━━━ The data
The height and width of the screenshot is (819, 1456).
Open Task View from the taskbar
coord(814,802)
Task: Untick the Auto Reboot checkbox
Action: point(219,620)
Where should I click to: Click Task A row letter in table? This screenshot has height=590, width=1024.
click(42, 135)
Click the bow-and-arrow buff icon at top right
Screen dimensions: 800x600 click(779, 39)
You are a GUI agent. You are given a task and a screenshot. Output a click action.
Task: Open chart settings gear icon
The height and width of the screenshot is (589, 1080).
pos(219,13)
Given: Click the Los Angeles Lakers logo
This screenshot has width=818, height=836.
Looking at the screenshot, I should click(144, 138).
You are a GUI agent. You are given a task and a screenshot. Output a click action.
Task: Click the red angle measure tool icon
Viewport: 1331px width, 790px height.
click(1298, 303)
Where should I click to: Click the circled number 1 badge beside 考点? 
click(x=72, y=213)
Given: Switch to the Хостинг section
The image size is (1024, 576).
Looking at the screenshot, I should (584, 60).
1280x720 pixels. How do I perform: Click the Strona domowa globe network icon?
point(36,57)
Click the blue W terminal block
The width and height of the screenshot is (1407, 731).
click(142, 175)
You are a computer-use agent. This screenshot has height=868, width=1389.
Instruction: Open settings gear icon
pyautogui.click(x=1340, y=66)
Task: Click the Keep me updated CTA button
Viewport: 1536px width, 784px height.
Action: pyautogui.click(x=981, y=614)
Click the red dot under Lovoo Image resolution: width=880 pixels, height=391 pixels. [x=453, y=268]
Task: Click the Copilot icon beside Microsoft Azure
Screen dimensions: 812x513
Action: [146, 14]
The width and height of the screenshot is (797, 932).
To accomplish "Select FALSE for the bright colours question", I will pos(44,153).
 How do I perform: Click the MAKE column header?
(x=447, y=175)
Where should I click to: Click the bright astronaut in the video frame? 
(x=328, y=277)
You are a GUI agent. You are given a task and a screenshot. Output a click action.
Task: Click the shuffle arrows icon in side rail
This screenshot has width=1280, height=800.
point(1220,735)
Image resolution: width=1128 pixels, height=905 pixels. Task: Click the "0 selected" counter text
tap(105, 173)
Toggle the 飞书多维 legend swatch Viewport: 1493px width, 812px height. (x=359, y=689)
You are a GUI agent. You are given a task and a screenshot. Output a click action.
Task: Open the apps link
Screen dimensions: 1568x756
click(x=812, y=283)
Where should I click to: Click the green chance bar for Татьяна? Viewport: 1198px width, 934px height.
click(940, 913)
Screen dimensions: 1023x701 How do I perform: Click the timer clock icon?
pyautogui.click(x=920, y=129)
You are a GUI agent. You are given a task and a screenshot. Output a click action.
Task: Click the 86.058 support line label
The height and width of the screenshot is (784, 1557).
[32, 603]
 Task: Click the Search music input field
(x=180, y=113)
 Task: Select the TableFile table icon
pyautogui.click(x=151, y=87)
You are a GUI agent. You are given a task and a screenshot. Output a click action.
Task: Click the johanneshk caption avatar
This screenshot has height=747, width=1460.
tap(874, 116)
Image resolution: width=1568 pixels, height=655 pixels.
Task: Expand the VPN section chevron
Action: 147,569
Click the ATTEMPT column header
━━━━━━
What you should do — Return every record exactly as it was given.

Reply —
The height and width of the screenshot is (819, 1456).
Open Task View from the taskbar
coord(814,802)
Task: Untick the Auto Reboot checkbox
Action: point(219,620)
Where should I click to: Click Task A row letter in table? This screenshot has height=590, width=1024.
click(42, 135)
Click the bow-and-arrow buff icon at top right
Screen dimensions: 800x600 click(779, 39)
You are a GUI agent. You are given a task and a screenshot. Output a click action.
Task: Open chart settings gear icon
The height and width of the screenshot is (589, 1080).
pos(219,13)
Given: Click the Los Angeles Lakers logo
This screenshot has width=818, height=836.
Looking at the screenshot, I should click(144, 138).
You are a GUI agent. You are given a task and a screenshot. Output a click action.
Task: Click the red angle measure tool icon
Viewport: 1331px width, 790px height.
click(1298, 303)
Where should I click to: Click the circled number 1 badge beside 考点? 
click(x=72, y=213)
Given: Switch to the Хостинг section
The image size is (1024, 576).
Looking at the screenshot, I should (584, 60).
1280x720 pixels. How do I perform: Click the Strona domowa globe network icon?
point(36,57)
Click the blue W terminal block
The width and height of the screenshot is (1407, 731).
click(142, 175)
You are a computer-use agent. This screenshot has height=868, width=1389.
Instruction: Open settings gear icon
pyautogui.click(x=1340, y=66)
Task: Click the Keep me updated CTA button
Viewport: 1536px width, 784px height.
Action: pyautogui.click(x=981, y=614)
Click the red dot under Lovoo Image resolution: width=880 pixels, height=391 pixels. [x=453, y=268]
Task: Click the Copilot icon beside Microsoft Azure
Screen dimensions: 812x513
Action: [146, 14]
The width and height of the screenshot is (797, 932).
To accomplish "Select FALSE for the bright colours question", I will pos(44,153).
 How do I perform: Click the MAKE column header?
(x=447, y=175)
Where should I click to: Click the bright astronaut in the video frame? 
(x=328, y=277)
You are a GUI agent. You are given a task and a screenshot. Output a click action.
Task: Click the shuffle arrows icon in side rail
This screenshot has width=1280, height=800.
point(1220,735)
Image resolution: width=1128 pixels, height=905 pixels. Task: Click the "0 selected" counter text
tap(105, 173)
Toggle the 飞书多维 legend swatch Viewport: 1493px width, 812px height. (x=359, y=689)
You are a GUI agent. You are given a task and a screenshot. Output a click action.
Task: Open the apps link
Screen dimensions: 1568x756
click(x=812, y=283)
Where should I click to: Click the green chance bar for Татьяна? Viewport: 1198px width, 934px height.
click(940, 913)
Screen dimensions: 1023x701 How do I perform: Click the timer clock icon?
pyautogui.click(x=920, y=129)
You are a GUI agent. You are given a task and a screenshot. Output a click action.
Task: Click the 86.058 support line label
The height and width of the screenshot is (784, 1557).
[32, 603]
 Task: Click the Search music input field
(x=180, y=113)
 Task: Select the TableFile table icon
pyautogui.click(x=151, y=87)
You are a GUI agent. You are given a task and a screenshot. Output a click action.
Task: Click the johanneshk caption avatar
This screenshot has height=747, width=1460.
tap(874, 116)
Image resolution: width=1568 pixels, height=655 pixels.
Task: Expand the VPN section chevron
Action: 147,569
Click the ATTEMPT column header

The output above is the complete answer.